Majelis Hakim Pengadilan Tipikor Jakarta menyatakan mantan Ketua Pengadilan Negeri (PN) Surabaya, Rudi Suparmono, tidak bisa membuktikan asal-usul uang Rp 21,9 miliar yang ditemukan penyidik di rumahnya.
Hakim ad hoc Tipikor pada PN Jakarta Pusat, Andi Saputra, menyebut uang itu disita penyidik Kejagung usai menggeledah rumah Rudi yang berlokasi di kawasan Cempaka Putih, Jakarta Pusat.
Adapun uang senilai Rp 21,9 miliar tersebut terdiri dalam bentuk rupiah dan mata uang asing.
Hal itu disampaikan Andi saat membacakan pertimbangan Majelis Hakim dalam sidang putusan kasus dugaan suap pengaturan vonis bebas Ronald Tannur, di Pengadilan Tipikor Jakarta, Jumat (22/8).

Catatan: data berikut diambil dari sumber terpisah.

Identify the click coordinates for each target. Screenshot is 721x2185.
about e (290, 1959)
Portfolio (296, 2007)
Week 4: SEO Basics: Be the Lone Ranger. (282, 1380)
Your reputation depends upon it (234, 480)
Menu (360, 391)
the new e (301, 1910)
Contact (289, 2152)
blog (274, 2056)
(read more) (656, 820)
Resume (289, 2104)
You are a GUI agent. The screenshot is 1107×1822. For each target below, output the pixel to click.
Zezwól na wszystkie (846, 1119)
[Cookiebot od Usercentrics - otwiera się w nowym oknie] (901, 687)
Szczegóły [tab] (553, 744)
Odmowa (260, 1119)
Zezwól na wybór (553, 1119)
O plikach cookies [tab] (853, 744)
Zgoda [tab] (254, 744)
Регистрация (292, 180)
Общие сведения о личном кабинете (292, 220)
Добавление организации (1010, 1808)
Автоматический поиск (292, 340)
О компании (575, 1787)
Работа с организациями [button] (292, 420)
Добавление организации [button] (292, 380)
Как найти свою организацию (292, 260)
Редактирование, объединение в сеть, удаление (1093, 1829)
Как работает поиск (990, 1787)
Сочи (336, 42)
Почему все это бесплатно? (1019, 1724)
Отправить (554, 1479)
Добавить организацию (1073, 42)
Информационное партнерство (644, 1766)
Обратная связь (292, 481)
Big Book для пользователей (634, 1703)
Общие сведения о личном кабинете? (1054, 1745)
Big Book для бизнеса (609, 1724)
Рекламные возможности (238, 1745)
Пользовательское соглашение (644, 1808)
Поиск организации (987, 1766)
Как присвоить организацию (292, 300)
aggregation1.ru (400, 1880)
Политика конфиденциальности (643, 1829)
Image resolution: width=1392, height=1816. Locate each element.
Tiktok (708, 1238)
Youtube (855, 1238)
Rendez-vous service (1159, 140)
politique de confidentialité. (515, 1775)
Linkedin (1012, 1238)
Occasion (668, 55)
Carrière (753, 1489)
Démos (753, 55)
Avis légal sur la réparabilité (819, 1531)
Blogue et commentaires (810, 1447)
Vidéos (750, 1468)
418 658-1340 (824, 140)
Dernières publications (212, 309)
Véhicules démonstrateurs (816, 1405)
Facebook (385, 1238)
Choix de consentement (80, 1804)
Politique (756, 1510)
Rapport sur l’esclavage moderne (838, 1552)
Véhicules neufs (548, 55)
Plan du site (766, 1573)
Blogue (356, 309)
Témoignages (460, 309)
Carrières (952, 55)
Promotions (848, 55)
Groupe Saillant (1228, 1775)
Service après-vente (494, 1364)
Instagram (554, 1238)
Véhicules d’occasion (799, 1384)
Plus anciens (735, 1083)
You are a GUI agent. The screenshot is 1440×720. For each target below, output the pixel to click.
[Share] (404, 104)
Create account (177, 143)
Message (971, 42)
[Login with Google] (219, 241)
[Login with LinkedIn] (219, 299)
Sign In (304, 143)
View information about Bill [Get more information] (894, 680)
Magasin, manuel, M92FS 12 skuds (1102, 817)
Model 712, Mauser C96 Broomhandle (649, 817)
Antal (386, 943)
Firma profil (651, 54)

"Bahwa telah ditemukan dua tas ransel dan dua koper di dalam mobil yang diparkir di rumah terdakwa, beralamat di Jalan Cempaka Putih Barat, Cempaka Putih, Jakarta Pusat, yang berisi beberapa mata uang dalam bentuk rupiah dan mata uang asing," ujar Andi dalam persidangan, Jumat (22/8).
"Dalam bentuk rupiah total sejumlah Rp 1.721.569.000 (Rp 1,7 miliar), dalam bentuk dolar Amerika Serikat total sejumlah USD 383.000, dalam bentuk dolar Singapura total sejumlah SGD 1.099.581," ungkap dia.
Andi menyebut, bahwa selama persidangan Rudi mengakui uang tersebut berada di rumahnya dan dalam penguasaannya.
"Namun, terdakwa tidak dapat memberikan penjelasan yang masuk akal mengenai asal-usul aset tersebut, tidak dapat menunjukkan bukti penghasilan yang sah yang dapat menghasilkan aset sebesar itu, dan tidak pernah melaporkan aset tersebut kepada pihak yang berwenang," tutur Andi.
Andi mengatakan, jumlah uang yang ditemukan dari rumah Rudi tersebut tidak wajar dan tidak sesuai dengan penghasilan seorang hakim.
"Bahwa jumlah aset yang ditemukan jelas tidak wajar, jumlah yang sangat fantastis, dan tidak sesuai dengan penghasilan seorang hakim, Ketua Pengadilan Negeri, Pegawai Negeri Sipil," ucap Andi.
"Dan jauh melampaui kemampuan finansial normal seorang PNS hakim yang mengandalkan gaji resmi sekitar Rp 35 juta per bulan," imbuhnya.
Tak hanya itu, uang yang ditemukan dari rumah Rudi tersebut juga mengindikasikan bahwa penerimaannya dan bertentangan dengan kewenangan dan tugasnya.
"Bahwa ditemukan juga dokumen-dokumen catatan berupa tulisan tangan di mana hal ini mengindikasikan bahwa hasil tersebut diterima dalam konteks yang berhubungan dengan jabatan terdakwa sebagai Ketua Pengadilan Negeri Kelas IA Khusus Surabaya dan Ketua Pengadilan Negeri Jakarta Pusat Kelas IA Khusus," pungkas Andi.
Dalam putusannya, Majelis Hakim menjatuhkan hukuman terhadap Rudi dengan pidana 7 tahun penjara terkait kasus dugaan suap pengaturan vonis bebas Ronald Tannur.
Selain pidana badan, Rudi juga dihukum pidana denda sebesar Rp 750 juta, dengan ketentuan apabila denda tersebut tidak dibayar, maka diganti dengan pidana kurungan selama 6 bulan.